According to some embodiments of the present invention, the enhanced oil recovery apparatus may include a reverse heat extraction system (aka a reverse-SWEGS) having one or more heat pipes configured in one or more horizontal bore holes drilled into the oil reservoir and configured to receive the heated content.
The enhanced oil recovery apparatus may be configured with pipes or piping to provide steam from a heat exchanger coupled to heat extraction system to a steam injector that forms part of a steamflood or steam drive system.
The enhanced oil recovery apparatus may include a reverse heat extraction system configured in the underground oil field and having pipes or piping and a heat exchanger element, and configured to receive the heated content from the heat extraction system and provide the heated content to the underground oil field.
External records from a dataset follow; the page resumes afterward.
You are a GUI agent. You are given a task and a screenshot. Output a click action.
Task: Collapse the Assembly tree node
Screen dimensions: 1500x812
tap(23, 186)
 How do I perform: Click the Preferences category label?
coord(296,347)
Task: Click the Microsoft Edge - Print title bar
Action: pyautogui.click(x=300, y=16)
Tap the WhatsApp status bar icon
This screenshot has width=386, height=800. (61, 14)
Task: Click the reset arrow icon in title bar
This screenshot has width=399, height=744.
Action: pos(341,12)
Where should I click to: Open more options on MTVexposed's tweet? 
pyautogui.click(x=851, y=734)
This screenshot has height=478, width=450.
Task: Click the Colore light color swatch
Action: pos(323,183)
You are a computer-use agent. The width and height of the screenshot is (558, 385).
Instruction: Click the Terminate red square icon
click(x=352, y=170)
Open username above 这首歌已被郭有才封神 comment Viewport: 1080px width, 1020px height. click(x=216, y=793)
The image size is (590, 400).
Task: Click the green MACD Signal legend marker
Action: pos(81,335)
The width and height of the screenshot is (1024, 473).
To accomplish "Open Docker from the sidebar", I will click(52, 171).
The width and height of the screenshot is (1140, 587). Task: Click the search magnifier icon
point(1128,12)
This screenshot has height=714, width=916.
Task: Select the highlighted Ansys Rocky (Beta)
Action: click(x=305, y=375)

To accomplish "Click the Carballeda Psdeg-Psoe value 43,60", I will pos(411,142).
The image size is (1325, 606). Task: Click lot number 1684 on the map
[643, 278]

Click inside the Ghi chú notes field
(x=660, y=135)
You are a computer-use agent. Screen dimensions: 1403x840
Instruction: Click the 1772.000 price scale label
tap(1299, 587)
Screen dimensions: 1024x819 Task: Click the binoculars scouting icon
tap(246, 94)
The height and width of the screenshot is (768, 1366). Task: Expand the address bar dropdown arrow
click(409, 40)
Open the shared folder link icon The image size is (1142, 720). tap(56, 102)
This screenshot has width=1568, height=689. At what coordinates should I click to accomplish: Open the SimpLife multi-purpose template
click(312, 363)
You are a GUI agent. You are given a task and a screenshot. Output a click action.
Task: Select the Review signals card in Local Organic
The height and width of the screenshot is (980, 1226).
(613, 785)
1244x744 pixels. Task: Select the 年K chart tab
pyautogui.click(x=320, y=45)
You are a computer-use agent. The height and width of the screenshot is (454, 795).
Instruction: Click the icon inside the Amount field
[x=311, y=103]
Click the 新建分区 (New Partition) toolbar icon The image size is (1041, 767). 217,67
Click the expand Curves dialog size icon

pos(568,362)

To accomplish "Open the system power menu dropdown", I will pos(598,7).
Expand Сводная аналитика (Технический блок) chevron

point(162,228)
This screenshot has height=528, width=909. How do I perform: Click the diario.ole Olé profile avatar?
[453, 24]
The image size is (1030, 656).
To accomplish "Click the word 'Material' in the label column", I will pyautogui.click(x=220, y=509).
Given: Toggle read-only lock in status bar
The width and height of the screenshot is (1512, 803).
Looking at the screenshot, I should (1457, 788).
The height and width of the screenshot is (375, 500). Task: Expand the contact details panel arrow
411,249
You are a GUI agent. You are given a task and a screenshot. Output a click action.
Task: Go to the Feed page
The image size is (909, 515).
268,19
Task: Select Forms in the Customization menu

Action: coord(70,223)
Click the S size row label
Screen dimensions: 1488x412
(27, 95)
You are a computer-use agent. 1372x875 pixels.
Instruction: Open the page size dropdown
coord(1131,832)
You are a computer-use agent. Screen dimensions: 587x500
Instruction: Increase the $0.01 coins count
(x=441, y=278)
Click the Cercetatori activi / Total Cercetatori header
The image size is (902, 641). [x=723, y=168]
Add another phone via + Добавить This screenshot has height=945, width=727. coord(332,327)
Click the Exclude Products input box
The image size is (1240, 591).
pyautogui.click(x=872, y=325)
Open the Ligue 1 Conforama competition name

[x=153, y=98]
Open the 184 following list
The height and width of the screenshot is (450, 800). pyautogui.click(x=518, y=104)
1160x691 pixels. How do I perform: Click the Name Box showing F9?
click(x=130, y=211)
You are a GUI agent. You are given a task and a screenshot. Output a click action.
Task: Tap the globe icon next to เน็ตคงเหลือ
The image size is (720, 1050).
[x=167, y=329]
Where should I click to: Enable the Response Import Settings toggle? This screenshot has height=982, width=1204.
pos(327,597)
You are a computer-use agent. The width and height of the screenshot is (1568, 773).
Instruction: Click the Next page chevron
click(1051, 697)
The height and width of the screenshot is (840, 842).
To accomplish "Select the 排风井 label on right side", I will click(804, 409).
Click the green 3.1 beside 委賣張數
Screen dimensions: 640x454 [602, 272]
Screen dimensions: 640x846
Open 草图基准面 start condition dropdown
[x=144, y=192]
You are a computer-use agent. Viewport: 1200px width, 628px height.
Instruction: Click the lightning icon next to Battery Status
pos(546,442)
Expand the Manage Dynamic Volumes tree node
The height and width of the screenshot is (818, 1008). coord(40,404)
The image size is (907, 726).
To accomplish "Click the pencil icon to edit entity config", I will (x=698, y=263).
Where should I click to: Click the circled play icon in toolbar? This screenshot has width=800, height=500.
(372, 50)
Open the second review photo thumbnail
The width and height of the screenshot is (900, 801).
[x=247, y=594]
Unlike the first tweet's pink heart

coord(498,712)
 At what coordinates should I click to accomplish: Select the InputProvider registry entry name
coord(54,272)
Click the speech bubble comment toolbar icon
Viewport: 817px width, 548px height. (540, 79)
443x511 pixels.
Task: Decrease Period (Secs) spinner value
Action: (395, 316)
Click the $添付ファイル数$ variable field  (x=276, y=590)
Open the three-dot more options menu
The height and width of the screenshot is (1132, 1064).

The enhanced oil recovery apparatus may include a reverse heat extraction system configured together with the heat extraction system in a single well in the underground oil field. The reverse heat extraction system may be configured to receive the heated content from the heat extraction system in the single well in the underground oil field, and provide the heated content to the underground oil field, while a submersible pump can be used apparatus to retrieve the oil.
The enhanced oil recovery apparatus, including the reverse heat extraction system, may include one or more heat pipes configured in one or more horizontal bore holes drilled into the oil reservoir. The one or more heat pipes may be placed to delivery the heat into rock or rock with a permeable fluid content that holds high viscosity oil. The one or more horizontal bore holes drilled into the oil reservoir may be drilled in any direction so that a single heat extraction system can impact oil deposits in all directions and can be used for multiple oil extraction wells. The one or more heat pipes may be configured to carry the heat from the heat exchanger into the rock or rock with a permeable fluid content containing the oil. The one or more heat pipes may be configured to provide continuous heat that allows the rock or rock with a permeable fluid content surrounding the horizontal bores to conduct the heat to the rock or rock with a permeable fluid content that is further away from the horizontal bores extending the reach of the apparatus.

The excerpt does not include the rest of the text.